═══ Source text ═══
The book first appeared in the West in Paris, on 28 December 1973. At the end of January 1974 the BBC World Service and its German counterpart began broadcasting excerpts from
The Gulag
in Russian. In the same week the German version of the book was published, and smuggled copies of the Russian version began to appear in Moscow: they were passed from hand to hand, ‘each reader being allowed a maximum of 24 hours to read the entire volume.
103
On 12 February Solzhenitsyn was arrested. At 8:30
A.M.
on Wednesday the fourteenth, the Bonn government was informed that Russia wanted to expel Solzhenitsyn and asked if the Germans would accept him. Willy Brandt, the German chancellor, was at that moment chairing a session of the cabinet. Interrupted, he immediately agreed to Russia’s request.
The Gulag
was published in the U.K. and the United States later that spring. Worldwide, by 1976, according to
Publisher’s Weekly,
the first volume sold 8 to 10 million copies (2.5 million in the United States, a million-plus in Germany, and just under that in the U.K., France, and Japan). All together, Solzhenitsyn’s books have sold 30 million copies.
104

Gulag –
GUlag in Russian – stands for
Glavnoye Upravleniye Lagerei
(Chief Administration of the Labour Camps). Throughout his long book, Solzhenitsyn is unsparing in the detail. From the techniques of arrest to the horrors of interrogation, from the ‘ships’ of the archipelago (the red-painted cattle trains that transported the prisoners) to the maps of the 202 detention camps, from the treatment of corpses to the salaries of the guards, nothing is omitted.
105
He tells us how the ‘red cows,’ the cattle trucks, were prepared, with holes carved out of the floor for drainage but steel sheets nailed down all around, so no one could escape.
106
We learn the name of the individual – Naftaly Aronovich Frenkel, a Turkish Jew, born near Constantinople – who first thought up the gulag.
═══ Entries ═══
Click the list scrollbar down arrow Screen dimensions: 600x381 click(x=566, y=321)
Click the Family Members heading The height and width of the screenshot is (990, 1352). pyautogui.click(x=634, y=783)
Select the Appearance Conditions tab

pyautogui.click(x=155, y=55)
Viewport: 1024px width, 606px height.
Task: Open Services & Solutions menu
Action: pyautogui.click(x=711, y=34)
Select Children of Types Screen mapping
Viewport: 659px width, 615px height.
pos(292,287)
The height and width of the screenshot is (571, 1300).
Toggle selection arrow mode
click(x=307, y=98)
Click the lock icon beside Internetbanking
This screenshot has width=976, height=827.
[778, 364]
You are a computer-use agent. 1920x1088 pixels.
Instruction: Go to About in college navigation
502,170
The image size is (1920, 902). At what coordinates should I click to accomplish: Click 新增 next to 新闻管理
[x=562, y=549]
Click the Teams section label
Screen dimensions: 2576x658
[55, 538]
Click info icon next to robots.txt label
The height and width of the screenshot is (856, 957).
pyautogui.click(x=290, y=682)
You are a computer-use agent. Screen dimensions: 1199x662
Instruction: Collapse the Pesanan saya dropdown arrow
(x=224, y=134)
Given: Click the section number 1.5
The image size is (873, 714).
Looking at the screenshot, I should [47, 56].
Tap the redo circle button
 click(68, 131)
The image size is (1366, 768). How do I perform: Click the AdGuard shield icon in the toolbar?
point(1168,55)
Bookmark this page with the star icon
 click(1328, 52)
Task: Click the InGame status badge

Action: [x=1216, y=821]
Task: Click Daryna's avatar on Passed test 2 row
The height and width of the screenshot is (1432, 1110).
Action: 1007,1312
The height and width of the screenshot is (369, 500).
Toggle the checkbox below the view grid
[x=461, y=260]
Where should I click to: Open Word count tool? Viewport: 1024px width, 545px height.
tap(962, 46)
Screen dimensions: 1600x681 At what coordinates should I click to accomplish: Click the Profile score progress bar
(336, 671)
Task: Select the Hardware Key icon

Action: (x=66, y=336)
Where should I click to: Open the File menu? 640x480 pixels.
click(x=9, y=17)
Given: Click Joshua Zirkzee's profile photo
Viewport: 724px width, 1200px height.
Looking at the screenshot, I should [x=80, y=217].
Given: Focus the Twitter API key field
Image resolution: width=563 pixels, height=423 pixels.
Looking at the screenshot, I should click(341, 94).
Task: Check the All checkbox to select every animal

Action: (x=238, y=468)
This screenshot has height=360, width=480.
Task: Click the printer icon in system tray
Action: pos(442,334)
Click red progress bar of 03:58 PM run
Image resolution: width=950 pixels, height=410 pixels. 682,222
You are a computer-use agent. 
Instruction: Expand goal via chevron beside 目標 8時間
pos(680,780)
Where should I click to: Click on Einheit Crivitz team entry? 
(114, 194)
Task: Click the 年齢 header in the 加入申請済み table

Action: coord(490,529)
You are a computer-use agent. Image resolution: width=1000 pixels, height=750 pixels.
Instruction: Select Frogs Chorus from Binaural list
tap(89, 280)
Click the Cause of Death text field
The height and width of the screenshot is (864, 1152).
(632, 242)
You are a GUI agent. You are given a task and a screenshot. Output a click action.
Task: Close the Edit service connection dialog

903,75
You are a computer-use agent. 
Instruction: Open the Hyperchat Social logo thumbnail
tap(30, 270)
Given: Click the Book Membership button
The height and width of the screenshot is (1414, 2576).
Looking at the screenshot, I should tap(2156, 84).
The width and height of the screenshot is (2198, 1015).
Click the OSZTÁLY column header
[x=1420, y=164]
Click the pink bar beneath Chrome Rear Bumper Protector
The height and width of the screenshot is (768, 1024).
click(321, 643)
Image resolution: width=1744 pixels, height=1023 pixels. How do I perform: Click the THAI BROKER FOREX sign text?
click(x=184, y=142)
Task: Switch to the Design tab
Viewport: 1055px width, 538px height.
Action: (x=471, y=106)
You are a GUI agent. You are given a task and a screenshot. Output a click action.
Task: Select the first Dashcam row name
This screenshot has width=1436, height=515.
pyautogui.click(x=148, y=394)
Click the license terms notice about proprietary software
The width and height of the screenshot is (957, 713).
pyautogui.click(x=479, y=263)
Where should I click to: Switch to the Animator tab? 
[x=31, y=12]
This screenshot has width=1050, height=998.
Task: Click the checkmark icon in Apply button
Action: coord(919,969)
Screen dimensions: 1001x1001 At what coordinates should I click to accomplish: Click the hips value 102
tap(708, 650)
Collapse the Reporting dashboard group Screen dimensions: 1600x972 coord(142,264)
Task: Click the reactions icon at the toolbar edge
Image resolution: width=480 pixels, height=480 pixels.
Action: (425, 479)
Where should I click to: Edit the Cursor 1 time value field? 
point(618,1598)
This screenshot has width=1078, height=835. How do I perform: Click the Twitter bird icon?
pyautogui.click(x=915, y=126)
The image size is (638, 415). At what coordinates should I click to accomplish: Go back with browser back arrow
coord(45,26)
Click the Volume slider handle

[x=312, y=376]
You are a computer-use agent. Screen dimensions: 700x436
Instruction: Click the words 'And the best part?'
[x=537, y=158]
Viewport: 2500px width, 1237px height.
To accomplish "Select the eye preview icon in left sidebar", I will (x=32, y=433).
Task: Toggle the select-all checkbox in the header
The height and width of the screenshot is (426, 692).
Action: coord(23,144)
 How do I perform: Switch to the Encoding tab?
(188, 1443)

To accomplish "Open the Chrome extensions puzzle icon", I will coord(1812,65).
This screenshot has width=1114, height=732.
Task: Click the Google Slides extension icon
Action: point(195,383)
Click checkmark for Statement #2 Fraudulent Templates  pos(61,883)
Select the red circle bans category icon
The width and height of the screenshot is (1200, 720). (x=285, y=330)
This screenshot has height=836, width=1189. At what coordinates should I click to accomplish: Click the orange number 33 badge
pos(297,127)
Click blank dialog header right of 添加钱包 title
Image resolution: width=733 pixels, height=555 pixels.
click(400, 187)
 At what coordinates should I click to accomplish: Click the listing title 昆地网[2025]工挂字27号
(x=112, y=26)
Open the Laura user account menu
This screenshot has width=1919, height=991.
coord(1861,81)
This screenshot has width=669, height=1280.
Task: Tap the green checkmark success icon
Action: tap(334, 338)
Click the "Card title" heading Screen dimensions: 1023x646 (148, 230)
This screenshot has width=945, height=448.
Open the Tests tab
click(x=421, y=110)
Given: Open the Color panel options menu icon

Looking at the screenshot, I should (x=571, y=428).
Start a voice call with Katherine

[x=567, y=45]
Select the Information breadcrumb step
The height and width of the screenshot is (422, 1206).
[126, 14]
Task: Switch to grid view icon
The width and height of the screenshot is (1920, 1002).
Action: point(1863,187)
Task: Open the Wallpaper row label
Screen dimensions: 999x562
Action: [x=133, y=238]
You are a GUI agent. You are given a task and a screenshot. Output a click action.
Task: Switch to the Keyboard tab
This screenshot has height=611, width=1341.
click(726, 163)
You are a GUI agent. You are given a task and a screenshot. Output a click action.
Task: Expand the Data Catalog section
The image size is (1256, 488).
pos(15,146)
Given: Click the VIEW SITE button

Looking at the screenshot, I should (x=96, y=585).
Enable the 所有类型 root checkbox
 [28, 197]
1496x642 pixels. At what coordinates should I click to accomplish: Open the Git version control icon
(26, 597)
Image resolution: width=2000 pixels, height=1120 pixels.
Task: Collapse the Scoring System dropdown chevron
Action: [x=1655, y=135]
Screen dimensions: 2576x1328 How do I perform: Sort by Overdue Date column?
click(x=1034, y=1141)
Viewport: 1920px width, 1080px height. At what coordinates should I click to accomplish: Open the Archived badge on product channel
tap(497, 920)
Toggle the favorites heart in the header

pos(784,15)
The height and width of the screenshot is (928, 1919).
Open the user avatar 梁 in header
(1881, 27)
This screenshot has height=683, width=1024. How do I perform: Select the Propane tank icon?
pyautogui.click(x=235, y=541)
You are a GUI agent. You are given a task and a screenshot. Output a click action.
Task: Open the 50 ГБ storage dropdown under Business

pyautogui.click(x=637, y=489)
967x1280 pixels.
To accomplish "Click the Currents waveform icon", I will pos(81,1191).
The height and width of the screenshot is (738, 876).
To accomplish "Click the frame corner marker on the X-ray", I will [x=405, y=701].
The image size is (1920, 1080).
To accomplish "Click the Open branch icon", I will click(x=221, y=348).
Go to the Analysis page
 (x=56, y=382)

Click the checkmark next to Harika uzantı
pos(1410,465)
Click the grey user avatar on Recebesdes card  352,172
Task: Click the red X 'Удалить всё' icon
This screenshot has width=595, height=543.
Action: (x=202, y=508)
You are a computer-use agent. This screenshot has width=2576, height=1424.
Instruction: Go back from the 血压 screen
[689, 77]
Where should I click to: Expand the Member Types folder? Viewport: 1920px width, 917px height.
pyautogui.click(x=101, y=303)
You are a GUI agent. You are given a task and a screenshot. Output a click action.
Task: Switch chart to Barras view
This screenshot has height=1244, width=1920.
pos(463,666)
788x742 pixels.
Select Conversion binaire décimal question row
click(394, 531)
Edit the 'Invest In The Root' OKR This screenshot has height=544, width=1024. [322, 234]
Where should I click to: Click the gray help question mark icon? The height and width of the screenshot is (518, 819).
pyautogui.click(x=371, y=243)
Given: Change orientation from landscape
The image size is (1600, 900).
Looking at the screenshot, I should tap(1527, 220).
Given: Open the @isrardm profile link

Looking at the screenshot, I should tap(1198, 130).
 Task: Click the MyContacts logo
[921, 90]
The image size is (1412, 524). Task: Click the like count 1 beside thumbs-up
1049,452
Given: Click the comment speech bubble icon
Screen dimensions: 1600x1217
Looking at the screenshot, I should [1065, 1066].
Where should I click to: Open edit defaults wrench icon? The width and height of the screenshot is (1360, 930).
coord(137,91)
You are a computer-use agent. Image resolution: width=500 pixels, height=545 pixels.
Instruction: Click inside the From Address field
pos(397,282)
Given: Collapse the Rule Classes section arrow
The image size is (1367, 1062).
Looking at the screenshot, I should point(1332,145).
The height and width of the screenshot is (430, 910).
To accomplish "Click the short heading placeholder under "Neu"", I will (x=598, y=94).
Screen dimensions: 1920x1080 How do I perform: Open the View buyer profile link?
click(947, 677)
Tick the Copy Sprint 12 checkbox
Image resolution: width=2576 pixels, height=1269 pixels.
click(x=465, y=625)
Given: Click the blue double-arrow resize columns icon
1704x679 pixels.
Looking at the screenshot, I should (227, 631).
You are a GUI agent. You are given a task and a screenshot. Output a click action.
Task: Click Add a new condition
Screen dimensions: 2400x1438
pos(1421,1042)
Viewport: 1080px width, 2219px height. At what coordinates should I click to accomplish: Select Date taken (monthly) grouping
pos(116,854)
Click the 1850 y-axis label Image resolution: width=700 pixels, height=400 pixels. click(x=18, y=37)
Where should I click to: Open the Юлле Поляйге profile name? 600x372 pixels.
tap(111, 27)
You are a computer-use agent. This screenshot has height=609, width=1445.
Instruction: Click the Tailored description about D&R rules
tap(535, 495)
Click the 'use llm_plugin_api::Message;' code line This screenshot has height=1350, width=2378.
═══
The exercise = In the passage about the publication of The Gulag, repeat word for word the part from "on Wednesday the" up to and including "to Russia’s request.".

Exercise response =
on Wednesday the fourteenth, the Bonn government was informed that Russia wanted to expel Solzhenitsyn and asked if the Germans would accept him. Willy Brandt, the German chancellor, was at that moment chairing a session of the cabinet. Interrupted, he immediately agreed to Russia’s request.